### [Problem to work on]
Below are records; print only the lines from the line containing "Click the headphones emoji in caption" to the end, both included, reproduced exactly and without the pictures.

### [Screenshot grounding data]
--

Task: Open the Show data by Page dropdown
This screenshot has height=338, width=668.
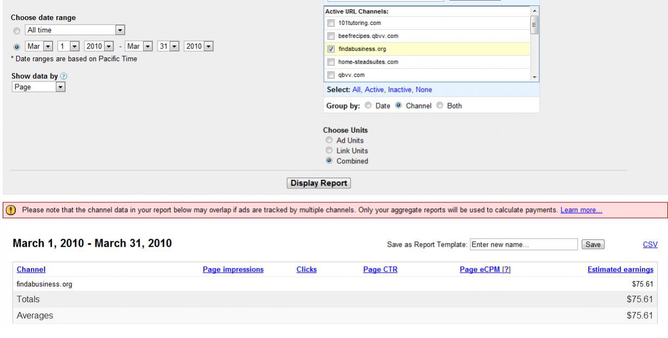Action: coord(39,87)
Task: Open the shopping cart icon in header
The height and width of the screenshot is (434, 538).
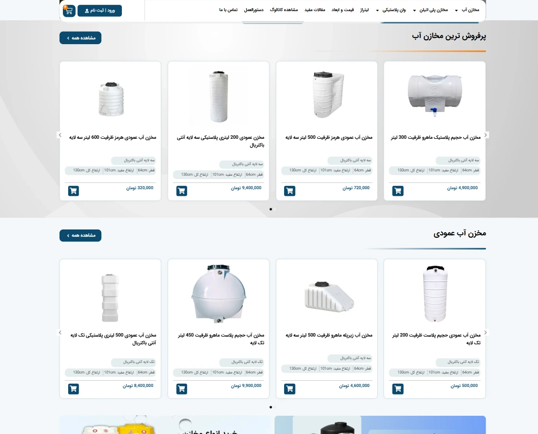Action: 69,11
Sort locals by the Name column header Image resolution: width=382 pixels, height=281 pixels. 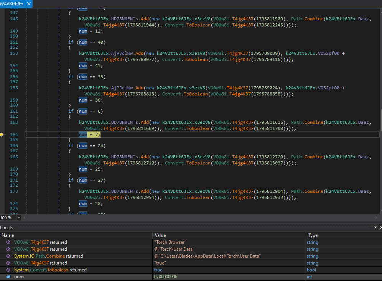coord(8,235)
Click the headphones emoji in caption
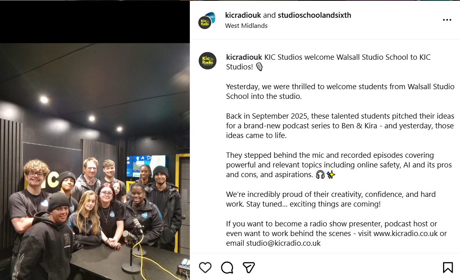460x280 pixels. tap(320, 175)
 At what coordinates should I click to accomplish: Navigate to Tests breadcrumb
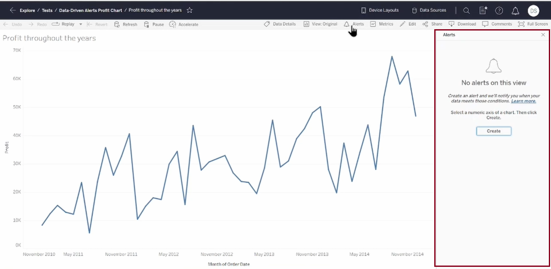tap(47, 10)
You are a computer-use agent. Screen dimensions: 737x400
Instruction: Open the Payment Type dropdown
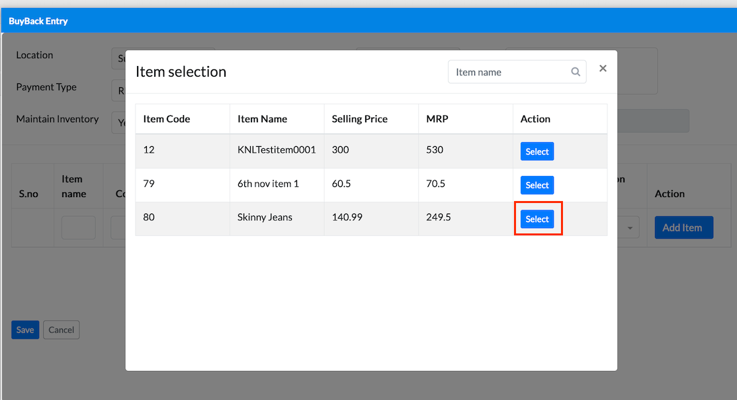pyautogui.click(x=118, y=90)
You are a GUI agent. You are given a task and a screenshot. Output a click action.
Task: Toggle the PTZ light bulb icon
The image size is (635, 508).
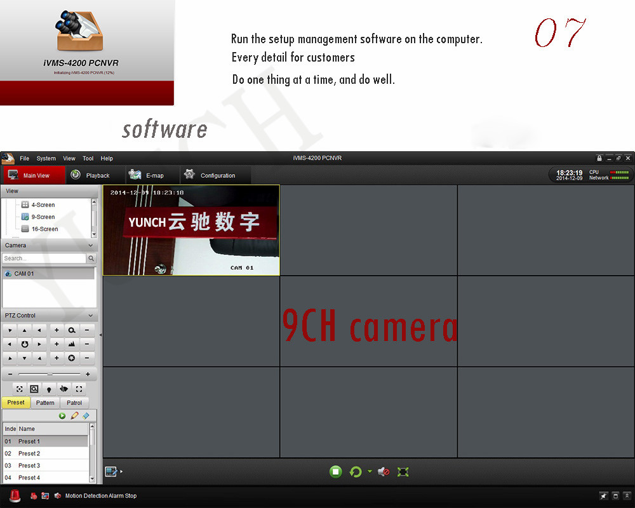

--

### [Task answer]
Click the headphones emoji in caption
460x280 pixels. tap(320, 175)
 At what coordinates should I click to accomplish: Navigate to Tests breadcrumb
tap(47, 10)
You are a computer-use agent. Screen dimensions: 737x400
Instruction: Open the Payment Type dropdown
pyautogui.click(x=118, y=90)
You are a GUI agent. You are given a task and a screenshot. Output a click action.
Task: Toggle the PTZ light bulb icon
The image size is (635, 508).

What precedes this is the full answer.